Pay Attention! More on changing winds


It’s been a very weird winter, wind-wise. Apart from the weather being consistently abysmal, even the breaks have had their issues with wind gradient and shear. Flyable winds at ground level have regularly evolved into howling gales at hilltop height (or, even worse, just above the hill). Last Thursday our chairman and I set off for Tailbridge, passing clagged-in Parlick and Whitestones on the way. GJ had been in the air an hour when we arrived, and while he looked a bit stationary at times, all seemed fine. The wind was strong, but consistent, so I walked down to the bottom of the hill to re-attach my wing as I’d detached it from the harness to repack the reserve. After some ground handling the wind seemed to calm a bit more, so I wing-walked up a bit, and took off. Smooth air, consistent lift, good penetration – what more could I want? Better visibility would have been nice, but no need to be greedy. I had fun for half an hour, sharing the sky with a couple of hangies exploring the lift well out over the road. I started filming Simon as he and his mate flirted with the clouds swirling around between us and Mallerstang, thinking the light was great for some moody, atmospheric shots. This was nearly my undoing: I suddenly became aware of grass only a few feet beneath me, moving in the wrong direction! I barely had time to catch hold of the rear risers and get my feet out of the podbefore contacting the ground. It could have been much more serious – there are many worse places to get blown back than Tailbridge, with its flat grassy top, so apart from falling over while I was killing the wing, no harm done.

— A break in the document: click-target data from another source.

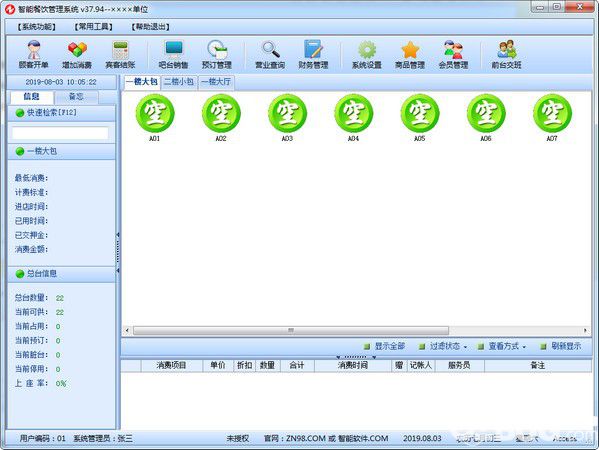Viewport: 599px width, 450px height.
Task: Open 商品管理 star icon
Action: click(x=410, y=55)
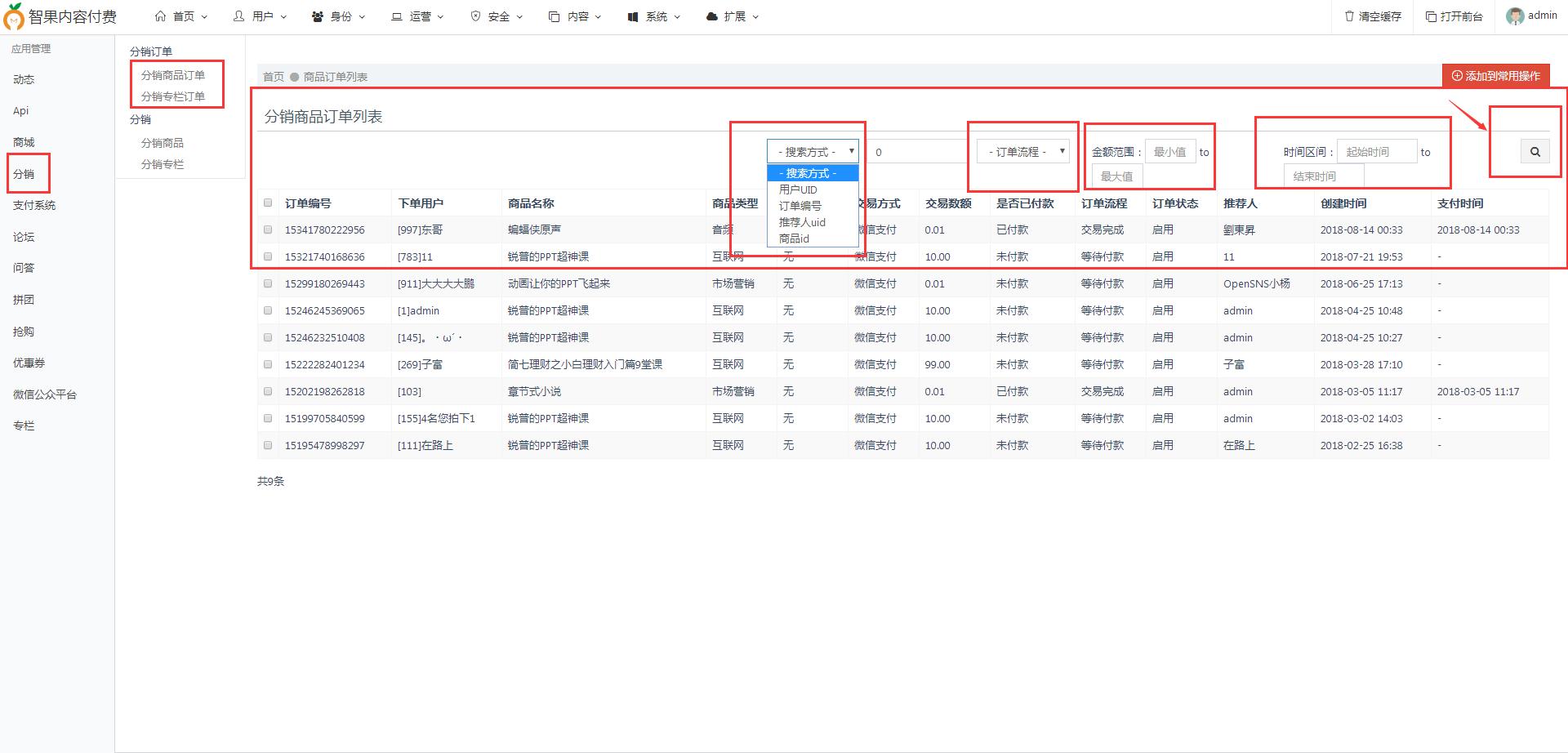Open the 订单流程 dropdown
Image resolution: width=1568 pixels, height=753 pixels.
coord(1022,151)
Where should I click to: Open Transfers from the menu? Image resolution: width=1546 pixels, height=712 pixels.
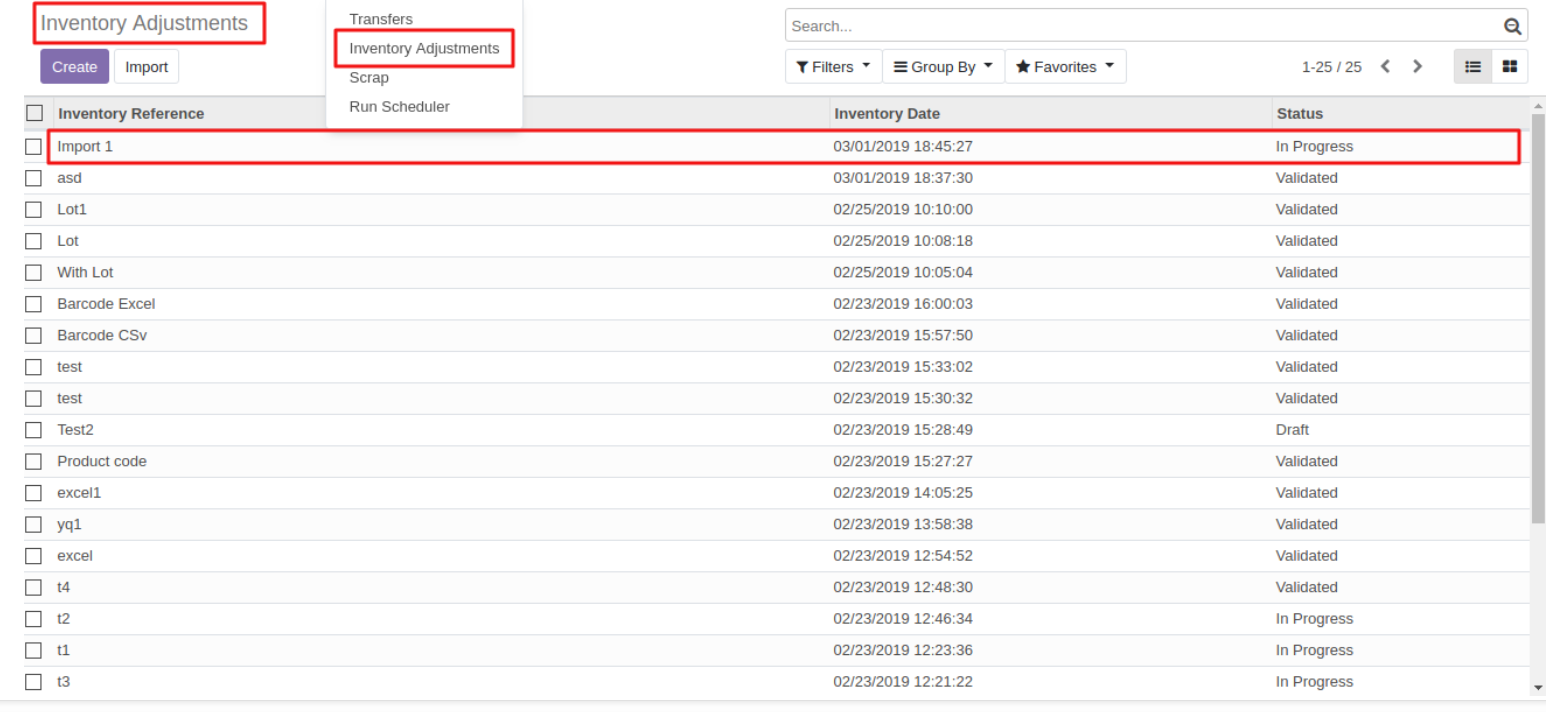tap(380, 19)
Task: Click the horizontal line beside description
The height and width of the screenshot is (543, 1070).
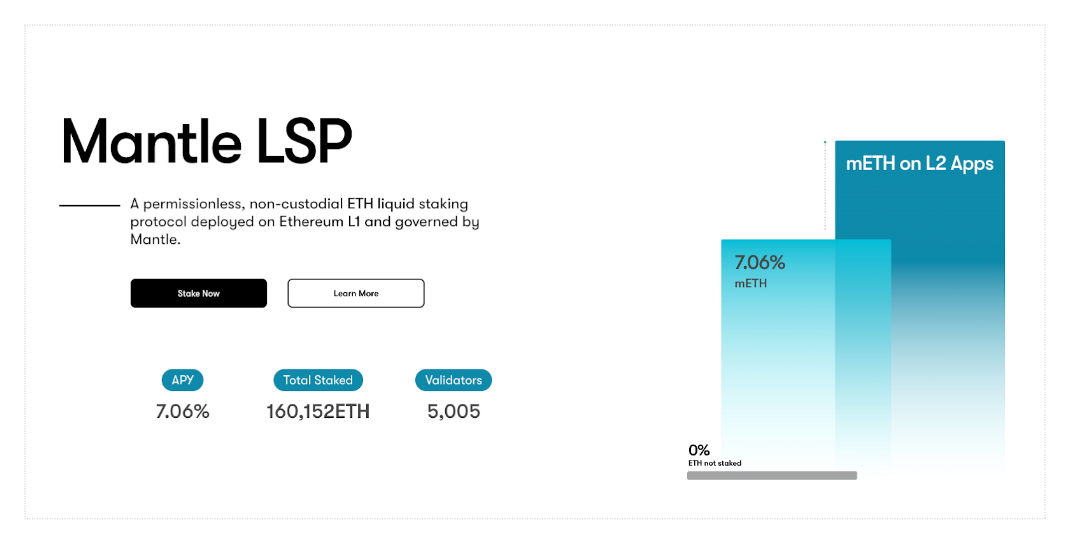Action: [89, 205]
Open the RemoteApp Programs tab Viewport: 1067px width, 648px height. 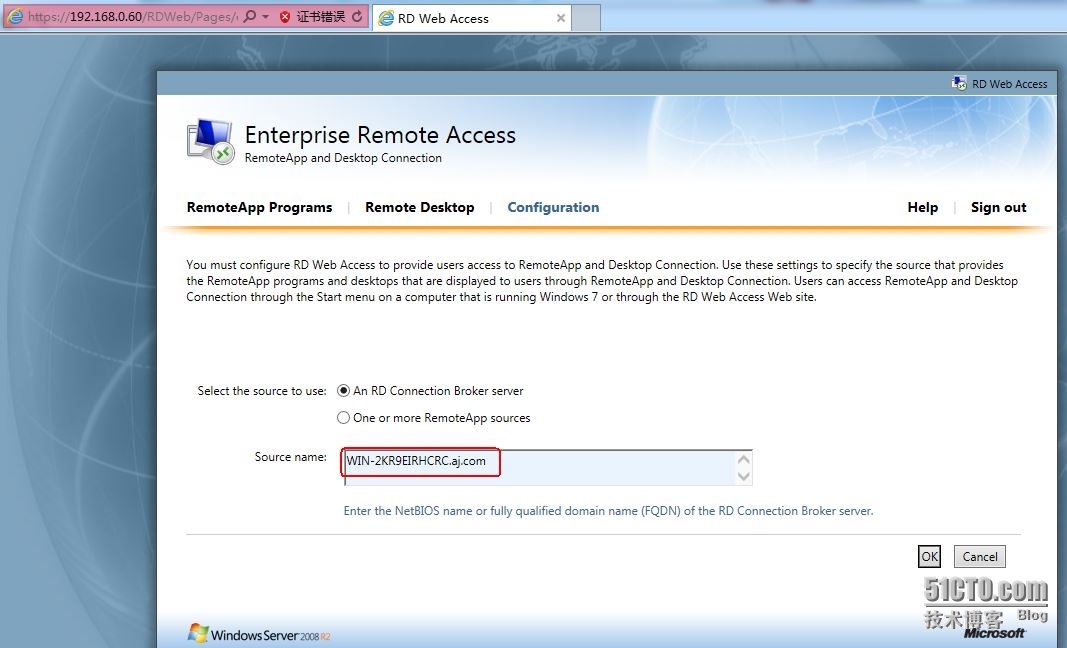point(259,207)
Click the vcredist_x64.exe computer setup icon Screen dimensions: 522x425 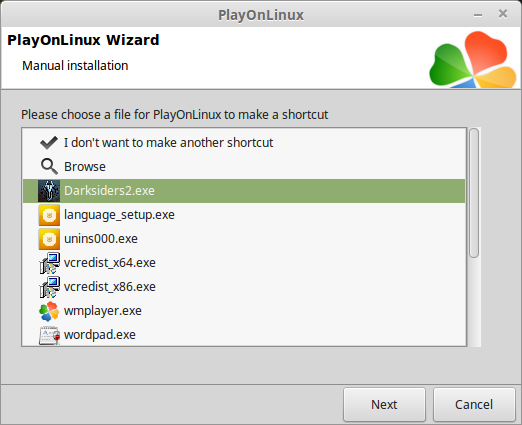pyautogui.click(x=49, y=263)
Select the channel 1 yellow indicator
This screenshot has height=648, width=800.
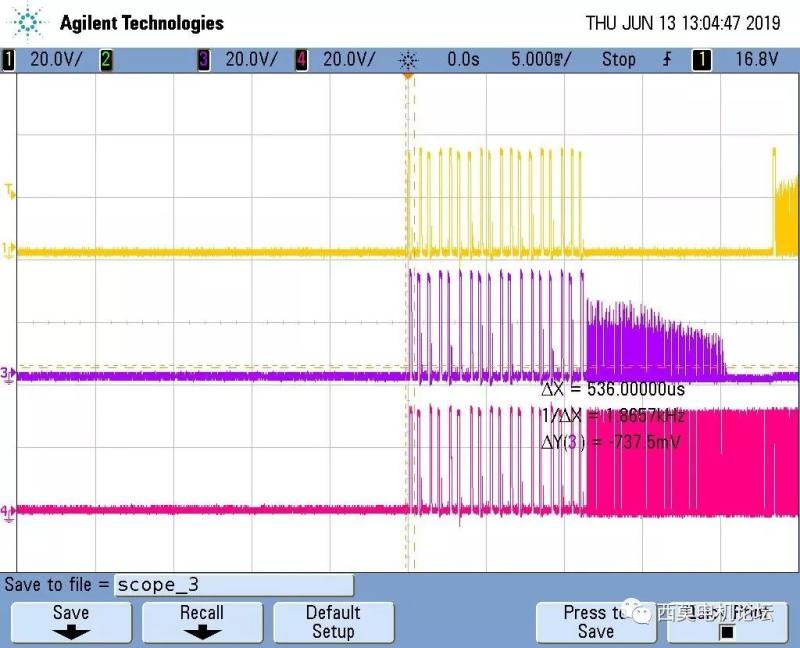[x=10, y=60]
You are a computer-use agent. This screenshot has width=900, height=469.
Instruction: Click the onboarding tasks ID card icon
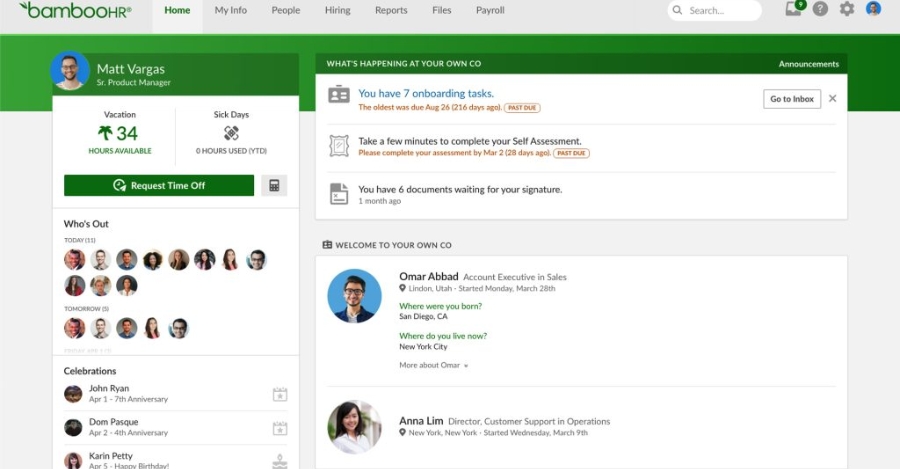(x=339, y=95)
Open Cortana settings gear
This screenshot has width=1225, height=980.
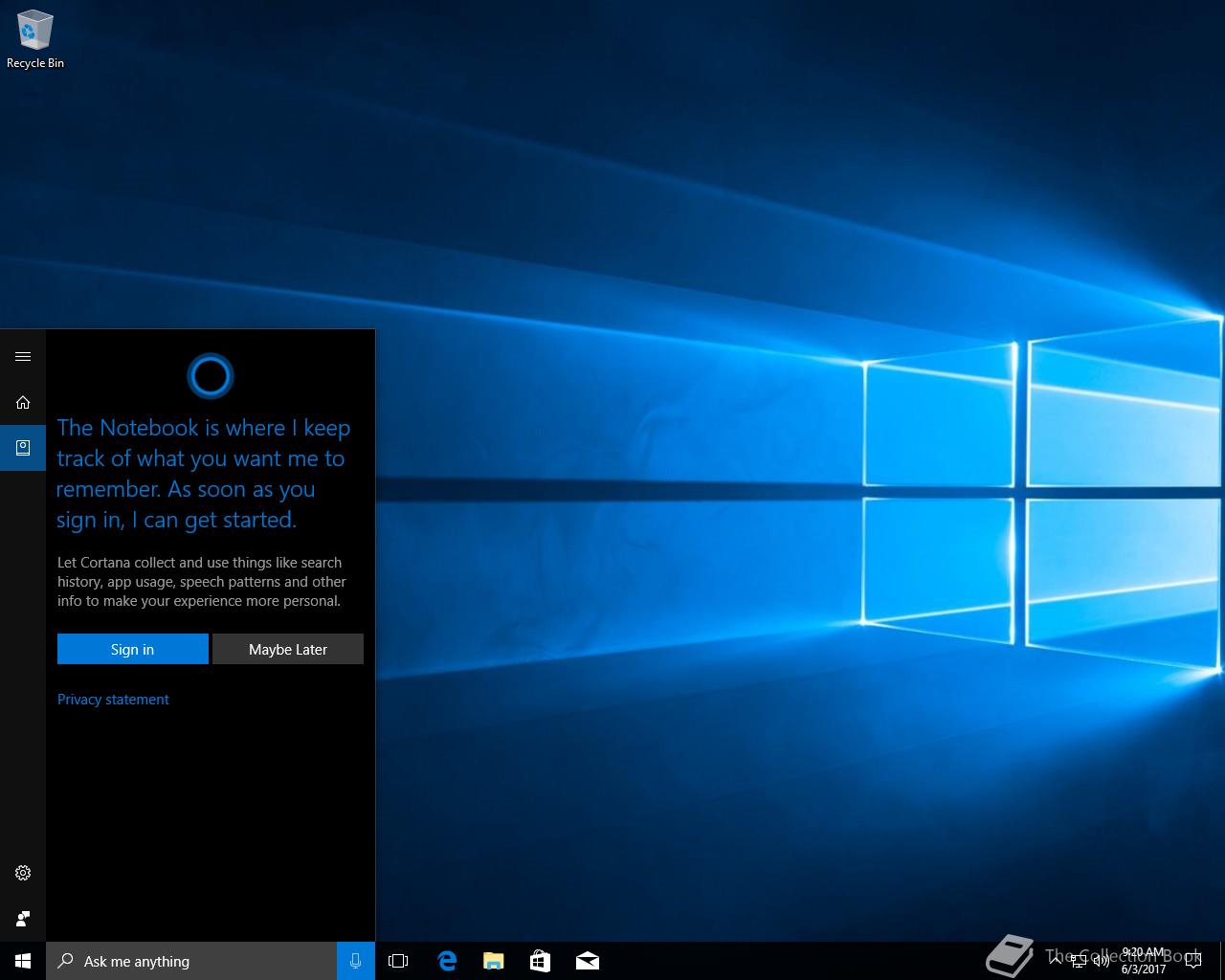(23, 873)
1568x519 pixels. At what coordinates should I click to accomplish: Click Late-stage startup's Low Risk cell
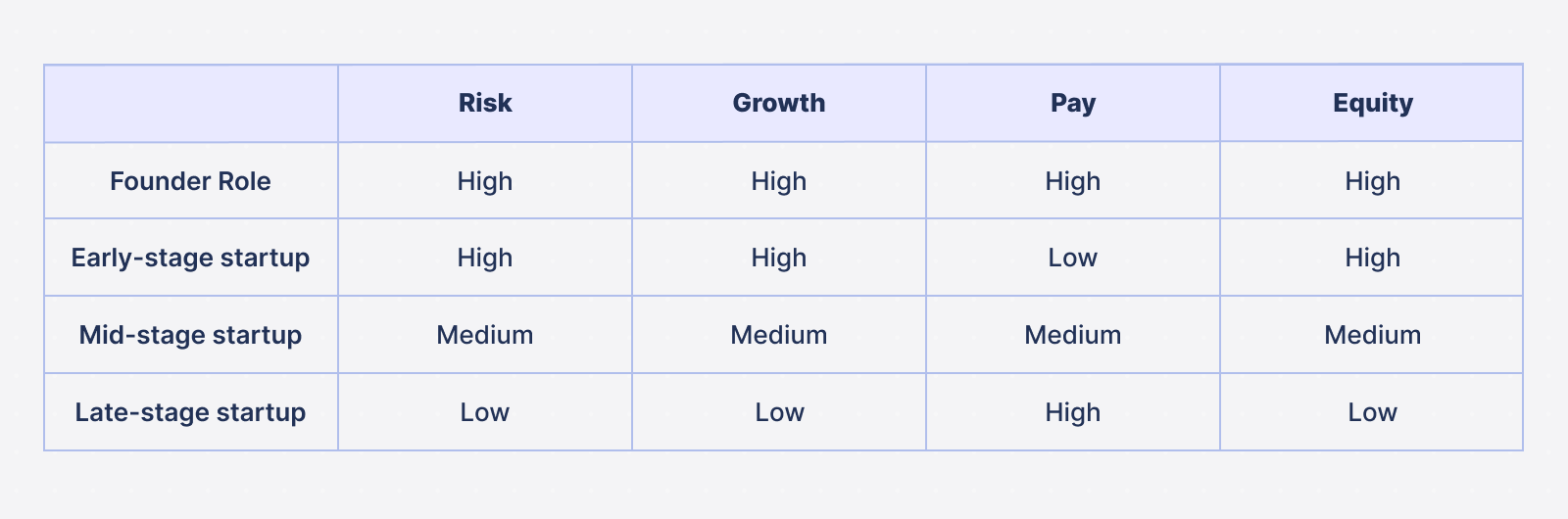pos(485,412)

What did I do wrong? Failed to pay attention to the conditions. I was alone in the air, apart from the 2 hang gliders which were always in my view, so with reduced need to watch the airspace for other wings, my focus on catching ‘the shot’ distracted me from my main task, which was TO FLY THE B****Y AIRCRAFT! The wind was forecast to increase, and while Tailbridge isn’t noted for wave, clearly it was moving in and out of phase and I should have expected a marked change in windspeed at any time and stayed vigilant.

What could I have done? Had I noticed the speed picking up, I could have used my speed bar to push out and land by the road. By the time I realised what was happening, I was too near the ground for that to help, my priority was to prepare to land.

When I’ve landed in strong winds before, I’ve usually been relieved to find my backwards ground speed decrease to nothing, or even slightly forward, in the last few feet. Not this time, I actually accelerated backwards as I touched down so had no chance to stay on my feet, despite landing with bent knees and jumping round to run towards the wing. Could I have twisted 180° to face the way I was moving? This wasn’t the time to practise that!

So, in conclusion, this was a good reminder to me of the need to stay focused on the task of flying the glider. Everything else is peripheral – sightseeing, photography, even eating and drinking – all things we do but it’s vital develop the skill of keeping a significant part of our brains tuned in to the job in hand.